*** Extrait

Civil - Responsabilité
01/06/2016
La consultation publique sur le texte portant le projet de réforme de la responsabilité civile est en cours jusqu’au 29 juillet 2016. Une réforme absolument nécessaire, selon le garde des Sceaux. Interview...
Revue Lamy Droit civil : Vous venez de lancer une consultation publique sur un avant-projet de réforme de la responsabilité civile. Pouvez-vous nous préciser les enjeux de cette réforme ?
 
Jean-Jacques Urvoas : Ce texte a pour objectif premier de rétablir le code civil dans son rôle de cadre exhaustif du droit commun de la responsabilité civile. En effet, le droit de la responsabilité civile extracontractuelle est actuellement composé de cinq articles datant de 1804 (outre les articles 1386-1 et suivants relatifs aux produits défectueux), sur lesquels la Cour de cassation a construit une jurisprudence riche et complexe pour répondre à l’évolution de la société et aux nouvelles problématiques de responsabilité qu’elle a fait naître. Cette réforme est donc absolument nécessaire pour des raisons de sécurité juridique et de respect du principe constitutionnel d’accessibilité et de prévisibilité de la loi.
 
En outre, elle doit venir parachever la réforme du droit des contrats et des obligations issue de l’ordonnance n°2016-131 du 10 février 2016, en élaborant un véritable régime de responsabilité contractuelle, ce qui ne peut être réalisé avec cohérence que dans le cadre d’un projet de réforme globale de la responsabilité civile qui fixe les règles communes et propres aux responsabilités contractuelle et extracontractuelle, et qui organise l’articulation complexe entre ces deux régimes.
 
Enfin, au-delà d’une nécessité technique, ce projet de réforme procède également de choix politiques, et l’un des principaux objectifs poursuivis par la Chancellerie est l’amélioration de l’indemnisation des victimes de dommages corporels, dans notre société moderne dont l’une des caractéristiques est d’engendrer de plus en plus de graves dommages de cette nature.

******
*** Données fournies

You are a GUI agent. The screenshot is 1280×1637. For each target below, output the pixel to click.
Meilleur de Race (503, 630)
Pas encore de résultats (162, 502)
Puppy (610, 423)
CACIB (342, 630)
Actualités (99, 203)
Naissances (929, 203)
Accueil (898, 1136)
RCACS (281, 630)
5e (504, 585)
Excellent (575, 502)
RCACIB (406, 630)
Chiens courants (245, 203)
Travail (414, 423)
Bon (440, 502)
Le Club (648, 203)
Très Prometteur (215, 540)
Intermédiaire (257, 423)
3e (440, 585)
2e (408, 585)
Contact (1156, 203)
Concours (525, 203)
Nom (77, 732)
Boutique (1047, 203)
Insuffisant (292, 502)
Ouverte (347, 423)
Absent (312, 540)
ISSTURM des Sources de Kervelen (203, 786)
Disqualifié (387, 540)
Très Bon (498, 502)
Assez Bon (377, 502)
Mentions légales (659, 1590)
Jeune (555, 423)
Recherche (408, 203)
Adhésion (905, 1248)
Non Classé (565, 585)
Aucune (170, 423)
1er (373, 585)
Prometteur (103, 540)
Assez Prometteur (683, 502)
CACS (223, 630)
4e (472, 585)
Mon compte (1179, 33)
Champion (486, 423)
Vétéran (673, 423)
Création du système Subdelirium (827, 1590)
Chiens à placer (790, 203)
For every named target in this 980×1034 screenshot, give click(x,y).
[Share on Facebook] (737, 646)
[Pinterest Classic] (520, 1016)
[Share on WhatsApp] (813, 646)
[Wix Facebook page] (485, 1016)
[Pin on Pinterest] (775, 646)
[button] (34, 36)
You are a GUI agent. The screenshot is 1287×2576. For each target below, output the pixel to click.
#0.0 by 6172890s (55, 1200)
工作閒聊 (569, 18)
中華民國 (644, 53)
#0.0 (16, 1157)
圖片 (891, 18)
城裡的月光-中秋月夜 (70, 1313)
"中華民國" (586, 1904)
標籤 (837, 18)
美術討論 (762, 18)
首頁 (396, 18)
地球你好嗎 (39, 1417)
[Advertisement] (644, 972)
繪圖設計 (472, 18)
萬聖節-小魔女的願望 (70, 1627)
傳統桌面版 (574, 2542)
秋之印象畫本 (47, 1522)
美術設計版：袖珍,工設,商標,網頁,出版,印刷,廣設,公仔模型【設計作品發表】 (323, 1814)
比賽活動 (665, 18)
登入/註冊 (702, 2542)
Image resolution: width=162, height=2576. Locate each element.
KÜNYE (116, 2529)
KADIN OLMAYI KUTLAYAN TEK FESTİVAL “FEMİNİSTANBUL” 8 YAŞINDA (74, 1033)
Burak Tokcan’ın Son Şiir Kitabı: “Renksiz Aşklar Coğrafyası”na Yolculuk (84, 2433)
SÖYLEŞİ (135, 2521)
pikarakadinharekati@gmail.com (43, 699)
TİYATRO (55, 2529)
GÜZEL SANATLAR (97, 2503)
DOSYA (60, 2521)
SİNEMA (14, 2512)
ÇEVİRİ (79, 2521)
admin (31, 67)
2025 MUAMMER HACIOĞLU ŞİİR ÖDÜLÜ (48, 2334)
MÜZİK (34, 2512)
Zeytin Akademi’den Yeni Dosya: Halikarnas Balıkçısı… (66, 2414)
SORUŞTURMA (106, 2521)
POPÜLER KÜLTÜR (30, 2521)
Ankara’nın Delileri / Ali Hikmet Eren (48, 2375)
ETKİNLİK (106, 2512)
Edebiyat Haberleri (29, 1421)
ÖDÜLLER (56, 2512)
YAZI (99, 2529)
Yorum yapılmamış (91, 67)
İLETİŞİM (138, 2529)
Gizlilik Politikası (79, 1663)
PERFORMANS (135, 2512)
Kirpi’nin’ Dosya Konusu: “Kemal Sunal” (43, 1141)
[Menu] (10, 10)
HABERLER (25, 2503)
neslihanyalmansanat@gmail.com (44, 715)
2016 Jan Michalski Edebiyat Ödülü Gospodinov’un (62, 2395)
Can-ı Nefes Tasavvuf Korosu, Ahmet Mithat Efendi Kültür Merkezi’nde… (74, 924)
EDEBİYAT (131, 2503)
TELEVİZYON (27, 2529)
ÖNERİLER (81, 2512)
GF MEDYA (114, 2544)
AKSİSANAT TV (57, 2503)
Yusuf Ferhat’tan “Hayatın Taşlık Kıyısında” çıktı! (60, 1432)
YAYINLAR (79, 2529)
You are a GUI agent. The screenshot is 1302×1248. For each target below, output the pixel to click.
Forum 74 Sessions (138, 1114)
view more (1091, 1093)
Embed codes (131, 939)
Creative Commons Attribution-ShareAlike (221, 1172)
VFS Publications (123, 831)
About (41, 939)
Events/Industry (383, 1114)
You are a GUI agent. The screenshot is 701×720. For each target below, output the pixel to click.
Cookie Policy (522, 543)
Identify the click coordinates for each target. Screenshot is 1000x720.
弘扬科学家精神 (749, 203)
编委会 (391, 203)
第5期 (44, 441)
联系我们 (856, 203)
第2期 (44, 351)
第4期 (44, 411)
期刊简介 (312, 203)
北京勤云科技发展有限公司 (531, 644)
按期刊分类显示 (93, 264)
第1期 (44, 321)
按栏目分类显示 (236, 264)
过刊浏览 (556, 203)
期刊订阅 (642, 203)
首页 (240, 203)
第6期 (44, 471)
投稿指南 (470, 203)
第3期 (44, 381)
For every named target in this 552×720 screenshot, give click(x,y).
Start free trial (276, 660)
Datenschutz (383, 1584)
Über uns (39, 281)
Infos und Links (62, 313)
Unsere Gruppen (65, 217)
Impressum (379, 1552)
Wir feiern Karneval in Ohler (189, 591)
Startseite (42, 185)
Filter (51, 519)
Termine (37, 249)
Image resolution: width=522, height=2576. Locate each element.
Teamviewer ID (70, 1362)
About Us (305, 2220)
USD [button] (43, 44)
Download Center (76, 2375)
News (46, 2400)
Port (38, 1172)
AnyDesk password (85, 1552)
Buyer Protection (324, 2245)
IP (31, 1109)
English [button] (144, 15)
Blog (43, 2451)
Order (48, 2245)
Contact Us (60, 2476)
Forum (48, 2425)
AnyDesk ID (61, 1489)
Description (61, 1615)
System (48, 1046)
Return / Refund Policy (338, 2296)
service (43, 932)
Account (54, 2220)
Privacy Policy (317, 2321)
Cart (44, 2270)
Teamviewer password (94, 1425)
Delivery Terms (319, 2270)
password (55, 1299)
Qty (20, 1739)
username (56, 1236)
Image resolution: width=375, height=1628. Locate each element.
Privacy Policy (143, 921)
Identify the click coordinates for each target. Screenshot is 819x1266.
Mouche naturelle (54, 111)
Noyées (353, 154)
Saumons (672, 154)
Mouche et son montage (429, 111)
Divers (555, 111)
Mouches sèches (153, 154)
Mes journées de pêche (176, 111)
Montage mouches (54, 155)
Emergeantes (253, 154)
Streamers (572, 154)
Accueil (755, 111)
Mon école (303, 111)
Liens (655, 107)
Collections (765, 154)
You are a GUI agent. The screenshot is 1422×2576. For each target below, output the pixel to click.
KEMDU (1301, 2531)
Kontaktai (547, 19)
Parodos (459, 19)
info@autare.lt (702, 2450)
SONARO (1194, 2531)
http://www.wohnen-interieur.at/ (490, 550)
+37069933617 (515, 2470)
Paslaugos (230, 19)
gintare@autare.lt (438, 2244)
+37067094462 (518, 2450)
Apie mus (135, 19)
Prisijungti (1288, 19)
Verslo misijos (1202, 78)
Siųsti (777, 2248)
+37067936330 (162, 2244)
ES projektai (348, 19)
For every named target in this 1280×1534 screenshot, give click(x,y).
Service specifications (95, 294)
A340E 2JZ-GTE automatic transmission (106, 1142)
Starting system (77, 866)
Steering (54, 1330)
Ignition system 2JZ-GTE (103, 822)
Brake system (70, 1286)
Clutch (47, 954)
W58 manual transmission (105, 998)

******

**Énoncé de l'exercice 1**. Recopiez le passage de l'extrait qui commence par « En outre, elle » et se poursuit jusqu'à « ces deux régimes. », en substituant « compléter » à « parachever ».
**Énoncé de l'exercice 2**.
Indiquez si chacune des affirmations suivantes est conforme à l'extrait, en répondant par oui ou par non et en citant les mots décisifs du texte.
(a) La consultation publique reste ouverte jusqu'au 29 juillet 2016.
(b) Le droit de la responsabilité civile extracontractuelle repose actuellement sur dix articles.
(c) La réforme du droit des contrats et des obligations est issue d'une ordonnance du 10 février 2016.
Les entrées n'ont aucun rôle dans ce travail.

**Réponse complète 1**.
En outre, elle doit venir compléter la réforme du droit des contrats et des obligations issue de l’ordonnance n°2016-131 du 10 février 2016, en élaborant un véritable régime de responsabilité contractuelle, ce qui ne peut être réalisé avec cohérence que dans le cadre d’un projet de réforme globale de la responsabilité civile qui fixe les règles communes et propres aux responsabilités contractuelle et extracontractuelle, et qui organise l’articulation complexe entre ces deux régimes.

**Réponse complète 2**.
(a) Oui : « est en cours jusqu’au 29 juillet 2016 ».
(b) Non : « est actuellement composé de cinq articles datant de 1804 ».
(c) Oui : « issue de l’ordonnance n°2016-131 du 10 février 2016 ».